## Required action
Emit the line that holds "Viewport: 760px width, 460px height." and all lines following it through the end of the data, verbatim, and nothing else.

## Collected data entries
• • • • • • •
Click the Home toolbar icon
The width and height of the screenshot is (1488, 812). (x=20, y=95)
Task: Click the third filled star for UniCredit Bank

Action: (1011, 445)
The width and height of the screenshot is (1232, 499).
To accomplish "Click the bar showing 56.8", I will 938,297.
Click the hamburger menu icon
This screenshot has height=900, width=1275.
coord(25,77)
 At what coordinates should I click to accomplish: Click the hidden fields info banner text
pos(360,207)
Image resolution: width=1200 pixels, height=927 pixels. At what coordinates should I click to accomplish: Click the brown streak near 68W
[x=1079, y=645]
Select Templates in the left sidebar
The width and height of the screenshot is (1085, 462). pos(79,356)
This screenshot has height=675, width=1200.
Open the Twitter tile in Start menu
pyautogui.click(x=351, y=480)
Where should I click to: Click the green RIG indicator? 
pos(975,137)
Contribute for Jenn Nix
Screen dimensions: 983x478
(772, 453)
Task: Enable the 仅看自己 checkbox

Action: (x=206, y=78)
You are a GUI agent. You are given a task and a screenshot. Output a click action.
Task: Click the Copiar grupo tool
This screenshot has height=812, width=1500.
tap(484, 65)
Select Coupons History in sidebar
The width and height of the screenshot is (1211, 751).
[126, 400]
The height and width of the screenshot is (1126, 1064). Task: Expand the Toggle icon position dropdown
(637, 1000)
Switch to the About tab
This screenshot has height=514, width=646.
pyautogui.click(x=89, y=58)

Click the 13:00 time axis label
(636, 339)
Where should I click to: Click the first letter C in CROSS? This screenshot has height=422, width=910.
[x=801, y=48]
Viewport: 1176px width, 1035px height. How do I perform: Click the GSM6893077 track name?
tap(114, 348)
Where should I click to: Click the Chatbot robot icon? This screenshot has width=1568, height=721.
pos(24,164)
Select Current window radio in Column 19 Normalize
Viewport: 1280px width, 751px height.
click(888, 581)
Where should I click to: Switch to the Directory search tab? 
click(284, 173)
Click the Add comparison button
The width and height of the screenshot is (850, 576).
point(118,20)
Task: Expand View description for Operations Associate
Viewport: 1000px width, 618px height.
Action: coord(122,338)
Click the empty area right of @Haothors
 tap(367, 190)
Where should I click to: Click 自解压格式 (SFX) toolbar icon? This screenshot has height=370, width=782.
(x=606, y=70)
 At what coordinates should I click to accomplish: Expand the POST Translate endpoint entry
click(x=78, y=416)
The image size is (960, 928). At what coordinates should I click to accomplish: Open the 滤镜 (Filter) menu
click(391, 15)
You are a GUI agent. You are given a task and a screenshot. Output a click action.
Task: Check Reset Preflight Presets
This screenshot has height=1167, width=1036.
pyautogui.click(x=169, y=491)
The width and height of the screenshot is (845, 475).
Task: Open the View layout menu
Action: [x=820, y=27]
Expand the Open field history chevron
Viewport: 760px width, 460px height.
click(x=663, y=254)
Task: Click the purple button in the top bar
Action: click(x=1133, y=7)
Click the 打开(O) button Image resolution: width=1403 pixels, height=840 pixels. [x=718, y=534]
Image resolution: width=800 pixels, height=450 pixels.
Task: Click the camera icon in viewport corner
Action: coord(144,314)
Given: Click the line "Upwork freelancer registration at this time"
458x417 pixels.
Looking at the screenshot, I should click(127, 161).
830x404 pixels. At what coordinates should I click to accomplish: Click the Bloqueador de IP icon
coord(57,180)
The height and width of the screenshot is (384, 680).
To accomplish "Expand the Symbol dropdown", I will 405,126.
• • • • • • •
## Solution to this task
Viewport: 760px width, 460px height.
click(x=663, y=254)
Task: Click the purple button in the top bar
Action: click(x=1133, y=7)
Click the 打开(O) button Image resolution: width=1403 pixels, height=840 pixels. [x=718, y=534]
Image resolution: width=800 pixels, height=450 pixels.
Task: Click the camera icon in viewport corner
Action: coord(144,314)
Given: Click the line "Upwork freelancer registration at this time"
458x417 pixels.
Looking at the screenshot, I should click(127, 161).
830x404 pixels. At what coordinates should I click to accomplish: Click the Bloqueador de IP icon
coord(57,180)
The height and width of the screenshot is (384, 680).
To accomplish "Expand the Symbol dropdown", I will 405,126.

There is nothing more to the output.